Of course, Lucchese Bootmaker is opening two destination stores in Mule Alley. One will be a retail showcase on Exchange Avenue offering 2,000 square feet of iconic Western fashion and footwear ― one of only seven existing locations for the iconic Lucchese brand.
The second store will be the country’s first Lucchese Collection shop, which will be located in the lobby of the Hotel Drover. It will be an 800-square-foot luxury retreat, dedicated to custom-fit apparel and made-to-order boots.
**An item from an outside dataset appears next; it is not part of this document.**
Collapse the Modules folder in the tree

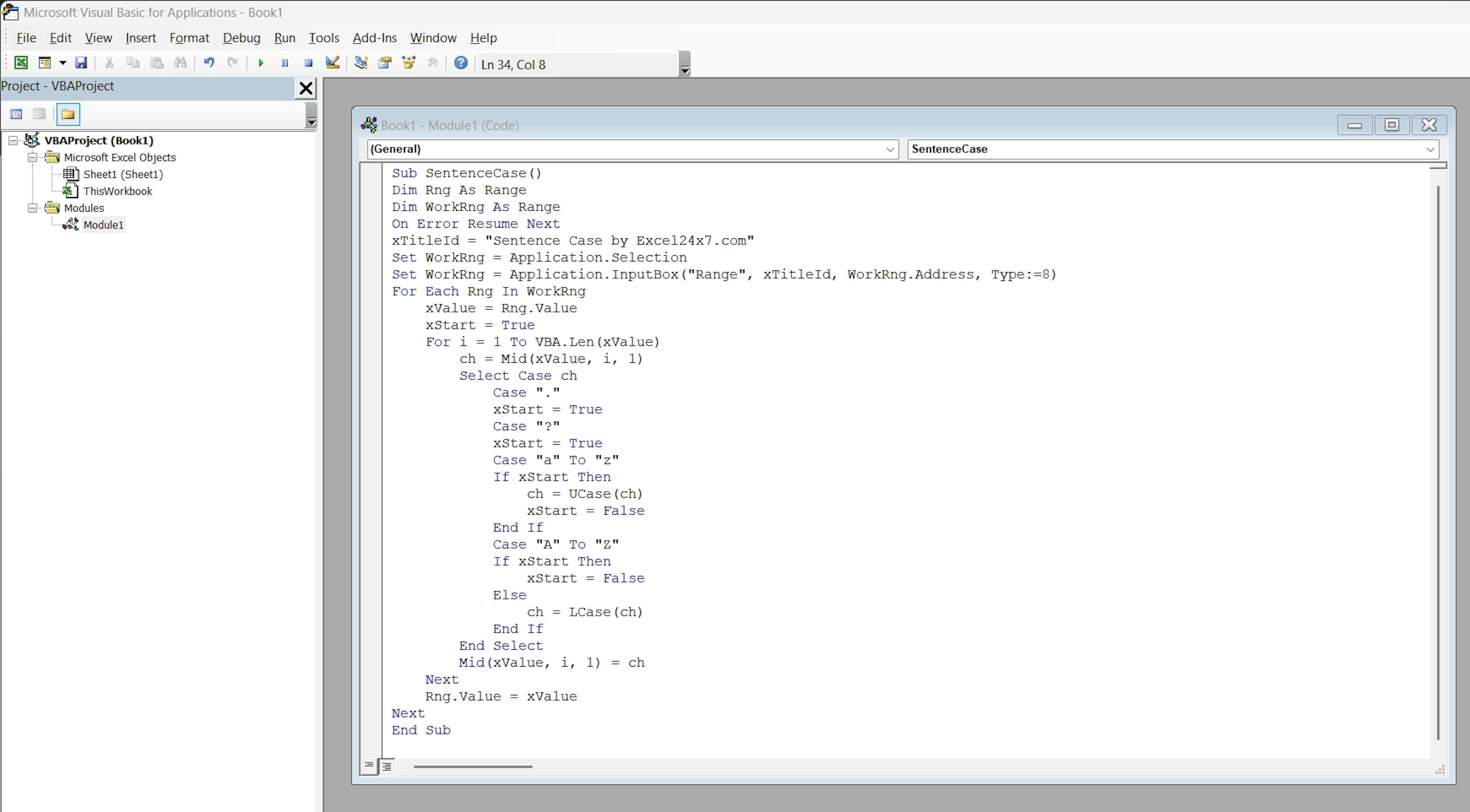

MB Mercantile will add another nostalgic tip of the hat to Mule Alley. The gift shop will be filled with a collection of artisan goods, home decor, confectionery and vintage finds.
Jessica Miller Essl, co-president of M2G Ventures, admits opening dates are still pretty fluid right now due to the coronavirus pandemic, but she anticipates a wave of tenants to begin opening later this month.
MB Mercantile, Lucchesse Boot and Cowtown Winery should open by late May, with the trio targeting Memorial Day weekend as long as regulations allow it. Essl tells PaperCity that Wrangler will open later in May or early June, followed by Stetson and King Ranch which should open in August or September.
Provender Hall is still waiting in the wings. Paslay says he does not have a date or timeframe to share for that opening right now. Other new Mule Alley restaurants and bars are still forthcoming, including Sarah Castillo’s Side Saddle Saloon and Jason Boso’s Second Rodeo Brewing Company.